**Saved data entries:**

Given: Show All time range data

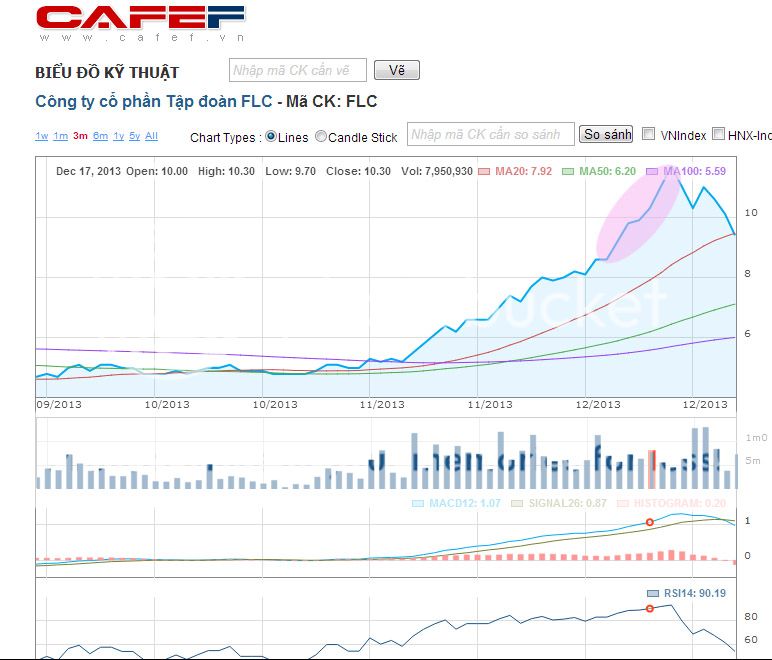Looking at the screenshot, I should pos(151,136).
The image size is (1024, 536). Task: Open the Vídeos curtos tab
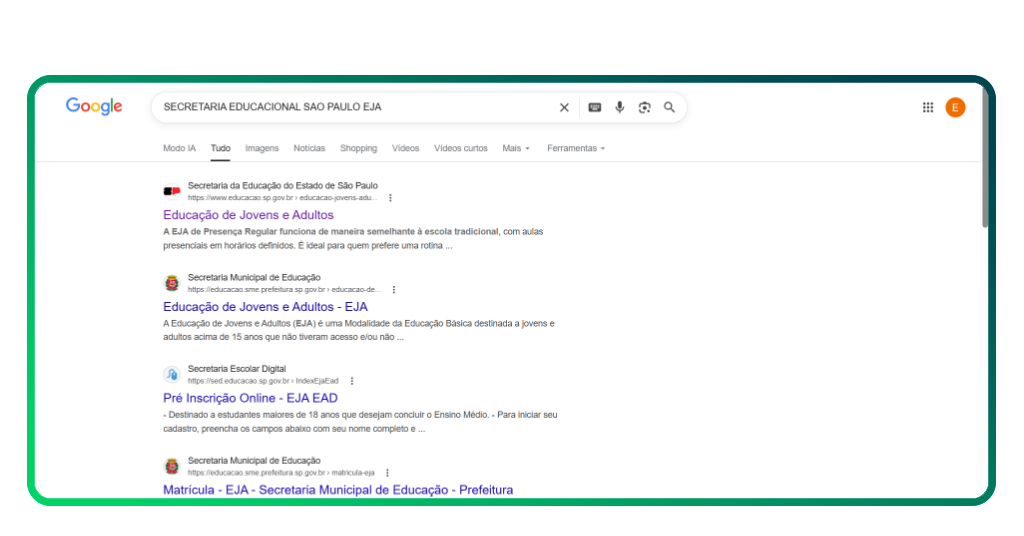click(460, 148)
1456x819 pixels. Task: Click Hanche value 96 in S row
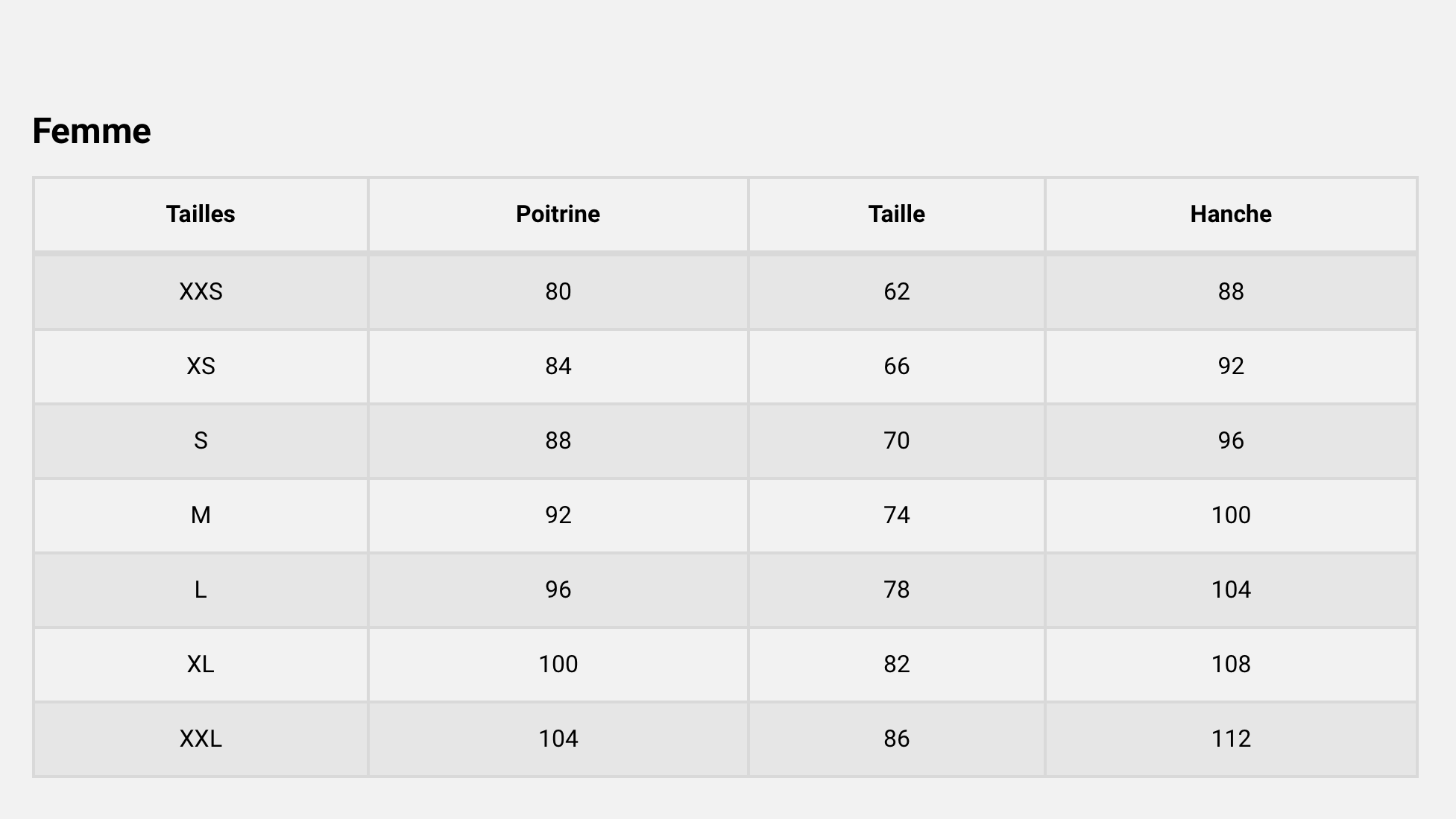(1231, 440)
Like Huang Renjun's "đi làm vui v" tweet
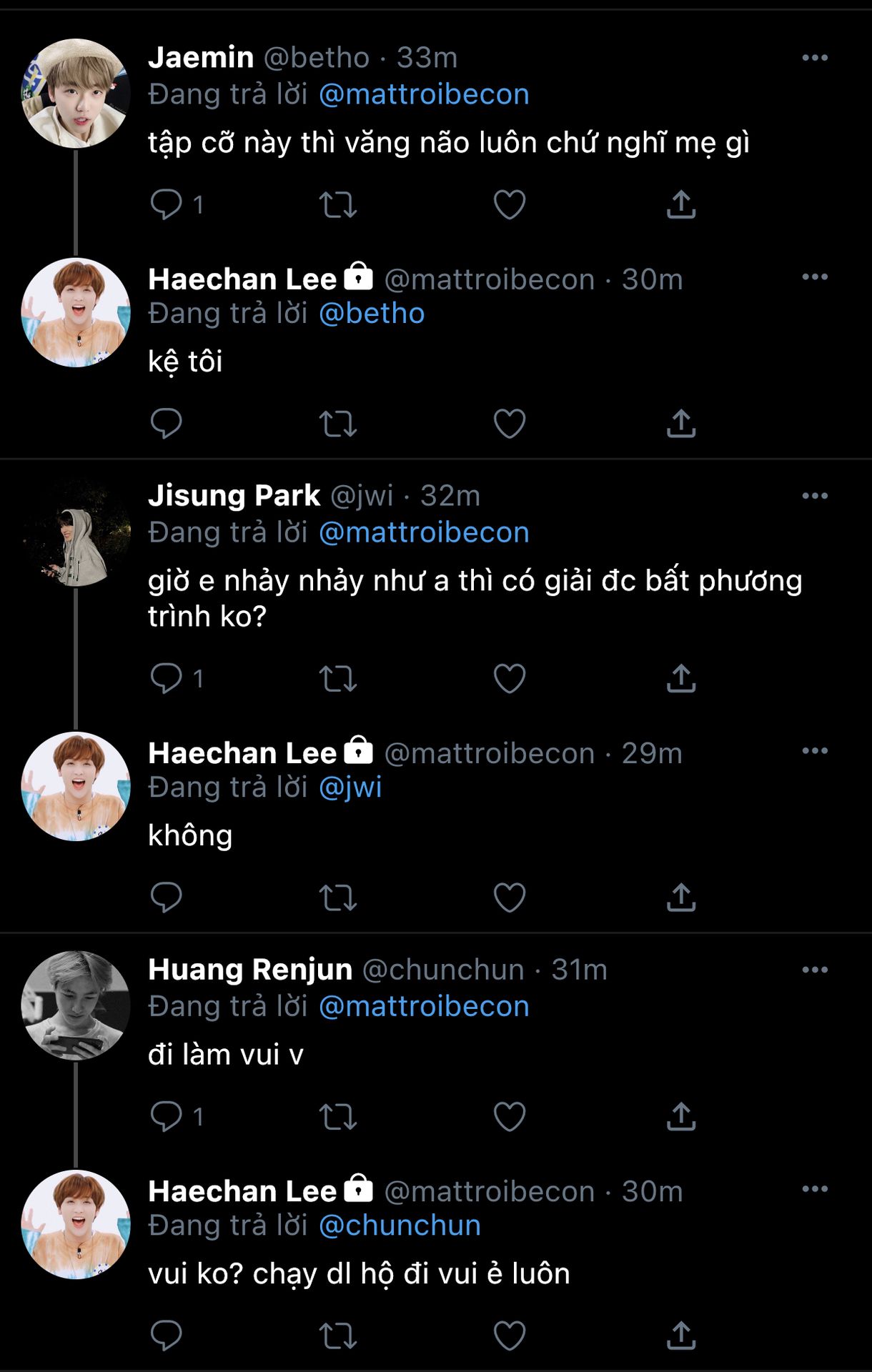The height and width of the screenshot is (1372, 872). (x=510, y=1116)
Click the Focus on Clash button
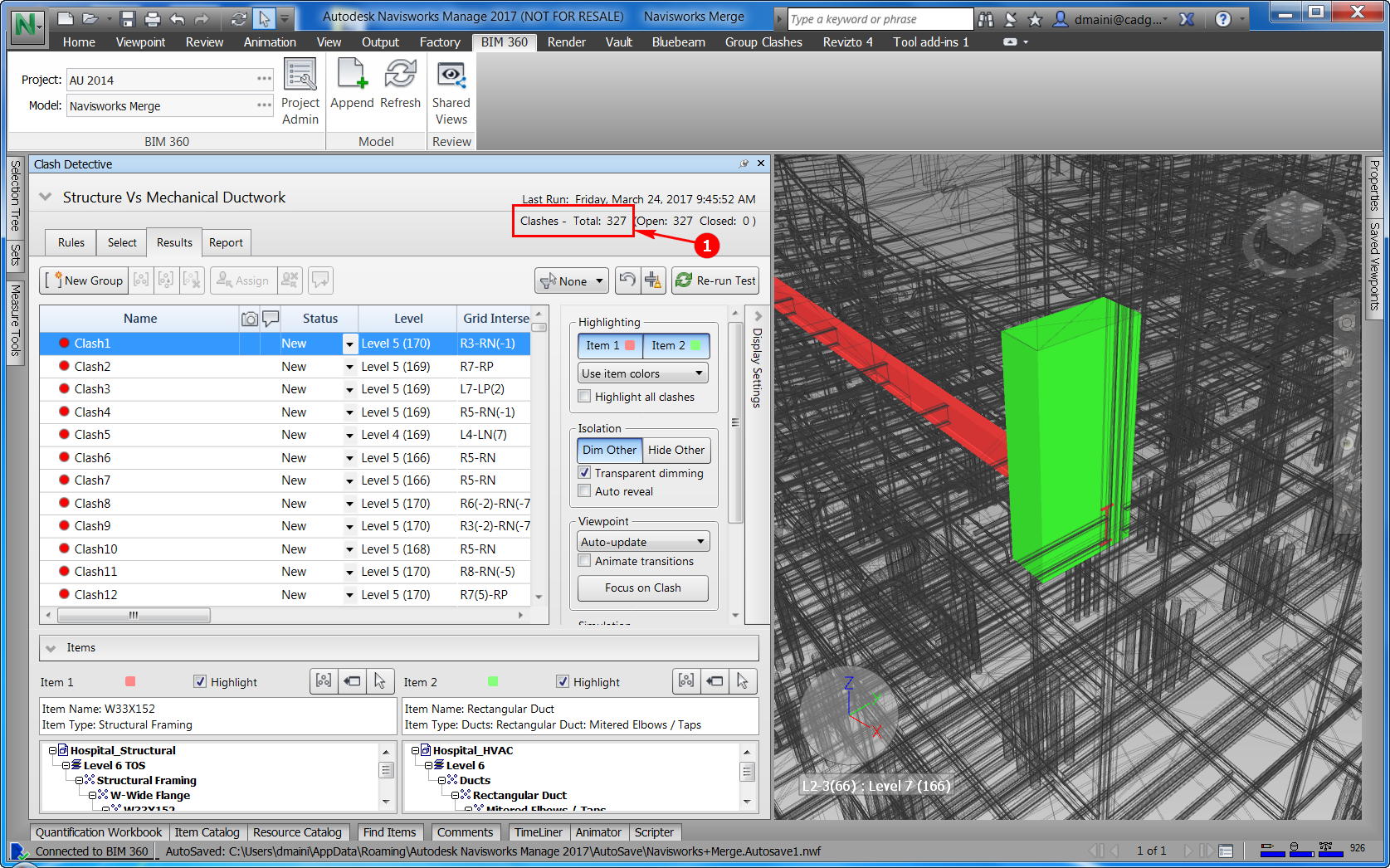Screen dimensions: 1390x868 (x=642, y=588)
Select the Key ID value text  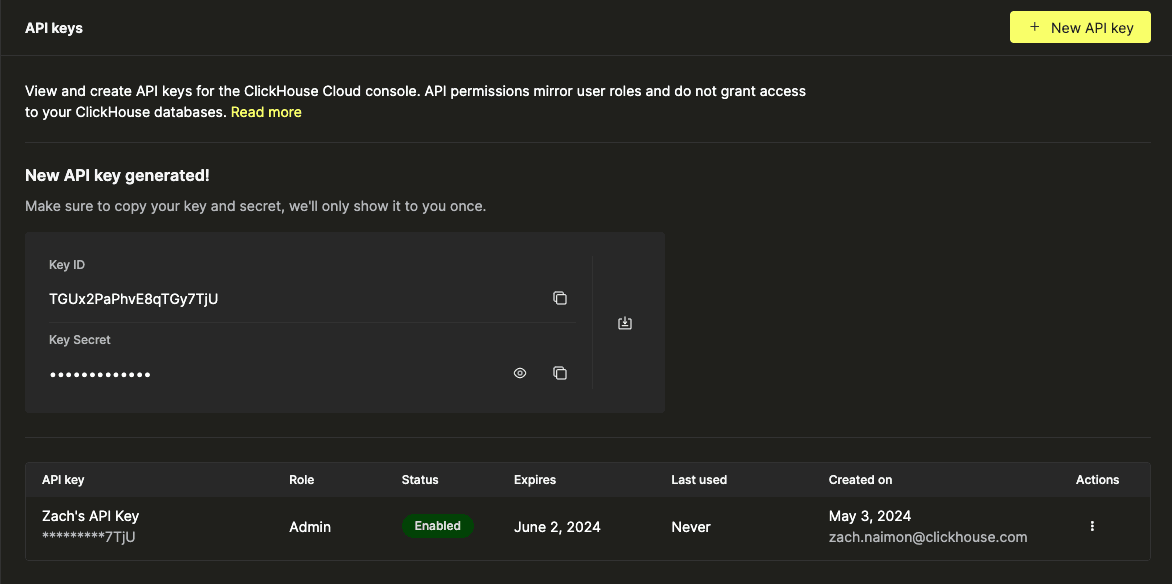pos(133,298)
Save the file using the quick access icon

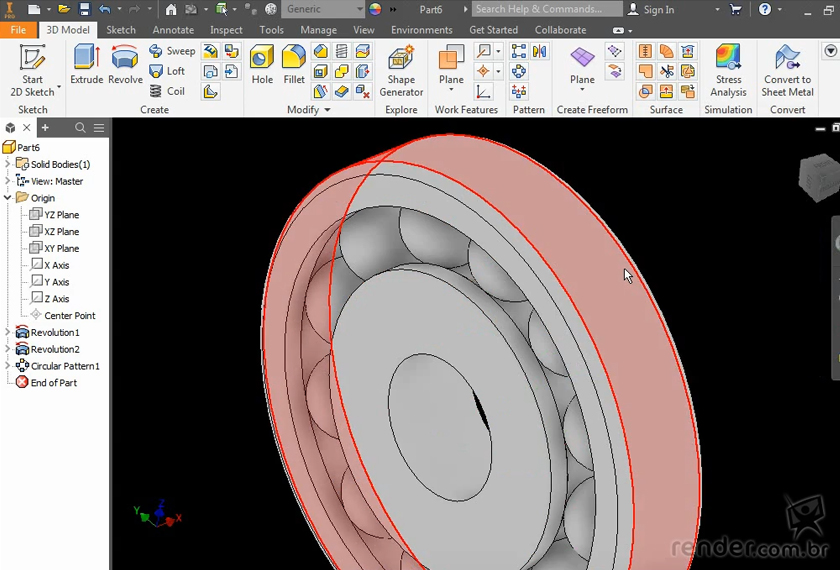point(84,9)
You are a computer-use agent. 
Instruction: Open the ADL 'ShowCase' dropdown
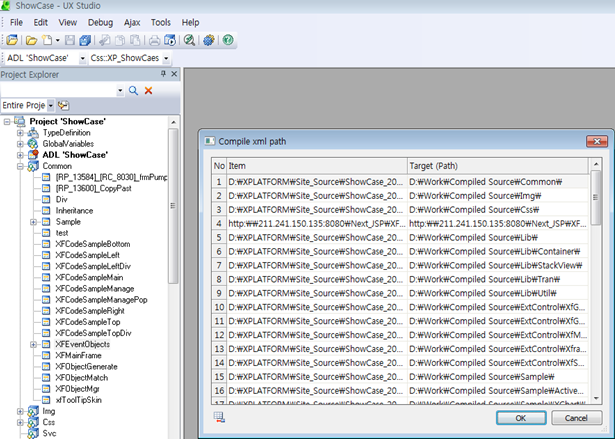82,59
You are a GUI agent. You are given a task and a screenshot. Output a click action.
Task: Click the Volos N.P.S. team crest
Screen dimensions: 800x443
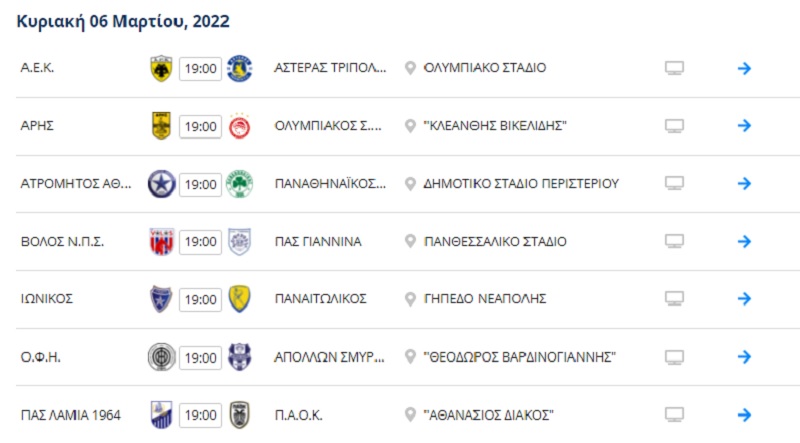pyautogui.click(x=160, y=241)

**What is needed:** Copy each line in the entries above where the word "agent" shows up.

**Answer section:**
You are a computer-use agent. 
You are a GUI agent. You are given a task and a screenshot. Output a click action.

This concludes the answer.